Moreover, it has been observed that an increase in the temperature of the liquid further increases the disinfectant effectiveness. For this reason, some methods involve also heating the disinfectant liquid.

However, the prior art procedures are lengthy because they require the use of two tools, used in series.

Some solutions, such as, for example, that described in patent document U.S. Ser. No. 10/363,120B2, describe a tool which also comprises a heating parallel with ultrasound vibration. However, the liquid is heated before it is sprayed, when it is still inside a tank. This reduces its effectiveness since the fluid cools again in its path towards the dental cavity and since the disinfectant capacity is partly lost due to an early activation of the fluid.

Other solutions, described in patent documents WO2013033856A1 and US2018177568A1, illustrate a heating of the fluid in combination with a vibrating tip. However, all these documents refer to a different step, namely that of removal of the dental material, and, as in patent document U.S. Ser. No. 10/363,120B2, they heat the fluid in a dedicated tank and not directly in the tooth cavity.

Aim of the Invention

The aim of the invention is to provide an endodontic tool and a method for activating a disinfectant liquid that overcome the above mentioned disadvantages of the prior art.

Said aim is fully achieved by the endodontic tool and the method for activating a disinfectant liquid according to the invention as characterised in the appended claims.

According to one aspect of this invention, the invention provides an endodontic tool for activating a disinfectant liquid sprayed in a cavity of a tooth.

The instrument comprises a body. The body is preferably elongate along an axis. The body comprises a handgrip, to allow an operator to hold the tool.

The instrument comprises a tip. The tip is connected to the body. The tip comprises plastic material. The tip is configured for being immersed in the liquid. In other embodiments, the tip is made of metal, composite material or other material suitable for use in the endodontic sector.

The tool comprises an actuator. The actuator is associated with the body, preferably located inside it. The actuator is configured to transmit a vibration to the tip. The vibration preferably has a frequency in the ultrasound field. It is, however, possible to vibrate the tip even at subsonic or sonic frequencies.

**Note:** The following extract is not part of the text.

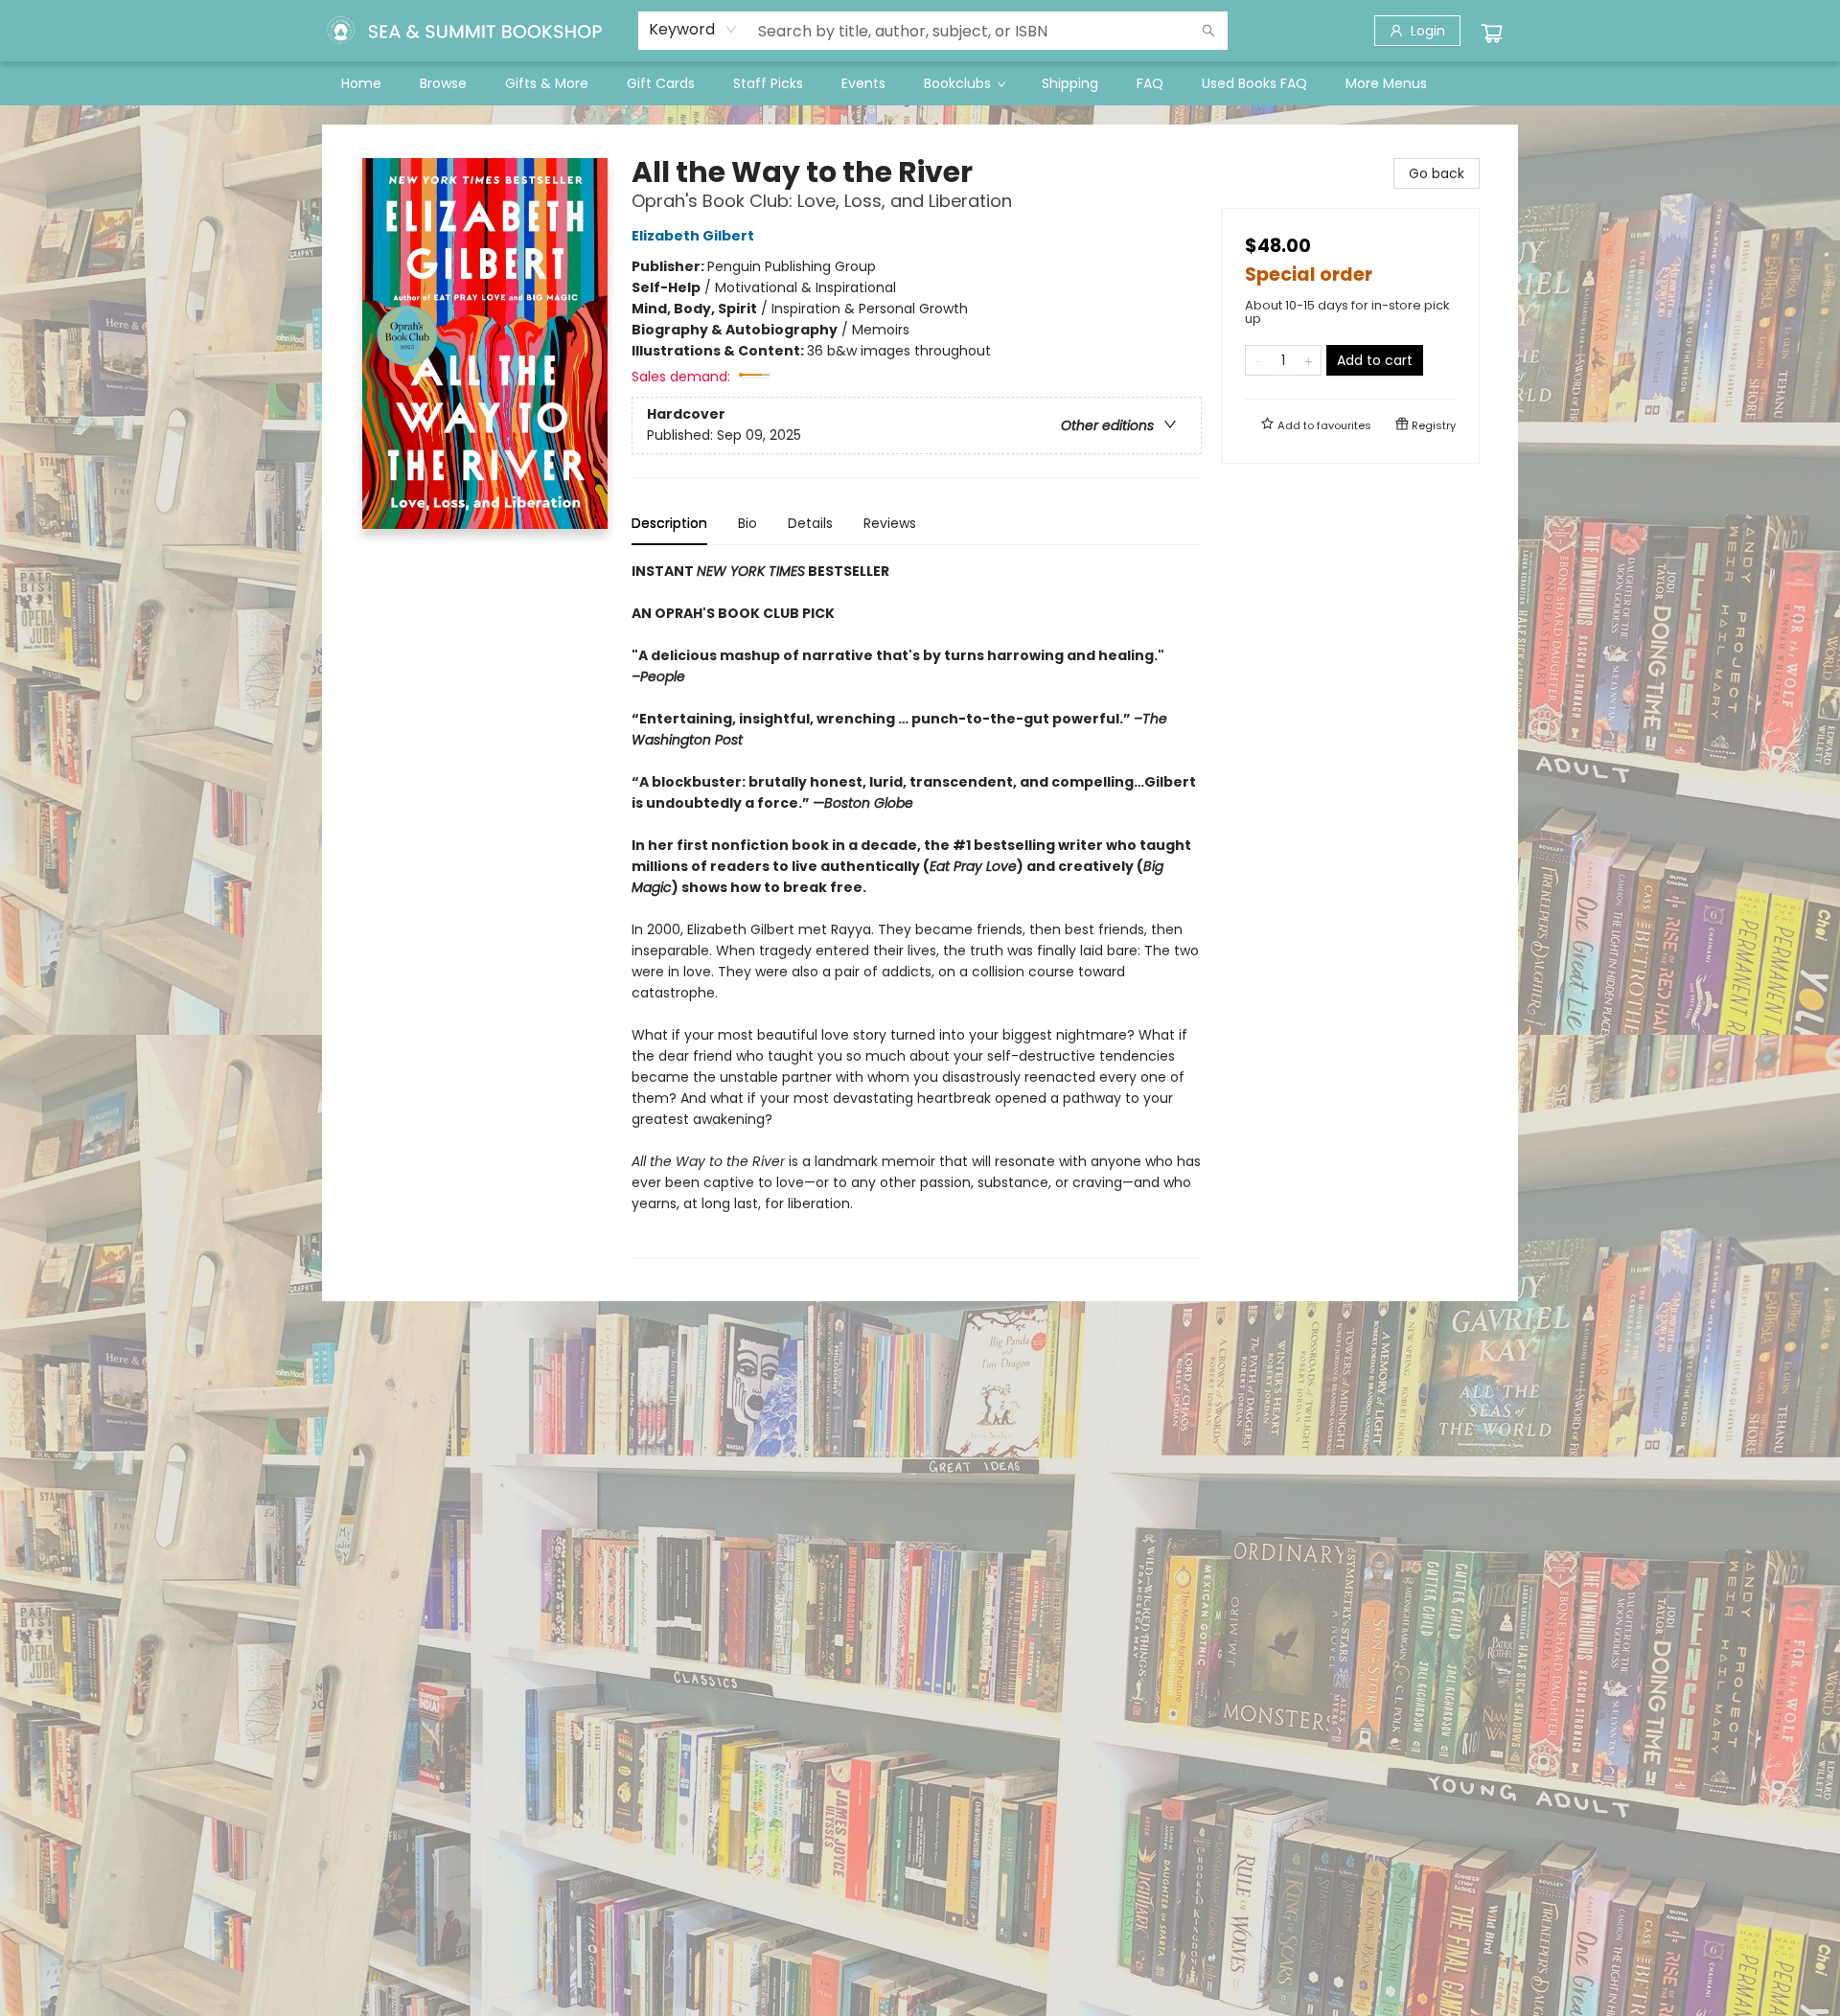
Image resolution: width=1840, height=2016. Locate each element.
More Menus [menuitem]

The tool comprises a heater. The heater is associated with the body, preferably positioned inside it.

The heater is configured to heat the disinfectant liquid in the tooth.

Advantageously, the heater is configured to directly heat the tip. Moreover, the tip is configured for heating the disinfectant liquid.

This allows a direct and efficient heating between the tip and the liquid directly in the dental cavity. Consequently, the liquid is activated in the place itself which must be disinfected and maintains a high temperature for the entire time needed for the disinfection.

According to an embodiment, the tip comprises a conversion element, preferably made of (comprising a) conductive material.

According to an embodiment, the tip comprises a plastic coating. The plastic coating at least partly surrounds the conversion element. According to an embodiment, the tip is made completely of metal. Moreover, in this embodiment, the tip is configured for heating and vibrating.

The heater is configured to transmit energy to the conversion element. The conversion element is configured for converting energy into heat.

In this way, the energy generated by the heater can be transmitted to the tip which, by means of the conversion element, can convert the energy into heat, to heat the disinfectant liquid.

According to an embodiment, the conversion element is a metal filament, elongate along an axis of extension of the tip. In this embodiment, the heater is configured to generate thermal energy. The heater is associated with the metal filament to transmit heat to it by conduction.

This solution is advantageous in terms of safety, since it does not involve in any way electrical connections which could, in theoretical terms, be dangerous for the patient.

According to an embodiment, the conversion element is a U-shaped metal filament, including a first and a second end. In this embodiment, the heater comprises an electrical circuit, connected to the first and the second end of the U-shaped filament. The heater is configured to apply a current to the electrical circuit at a predetermined voltage. The U-shaped filament is configured to heat in response to the current and the voltage applied to the electrical circuit. The U-shaped filament is configured to heat by the Joule effect.

This embodiment makes it possible to have a lower heating transient as well as a greater control of the temperature. In fact, the operator might act on the heater by varying the applied current and voltage parameter, thereby varying the thermal energy developed by the Joule effect.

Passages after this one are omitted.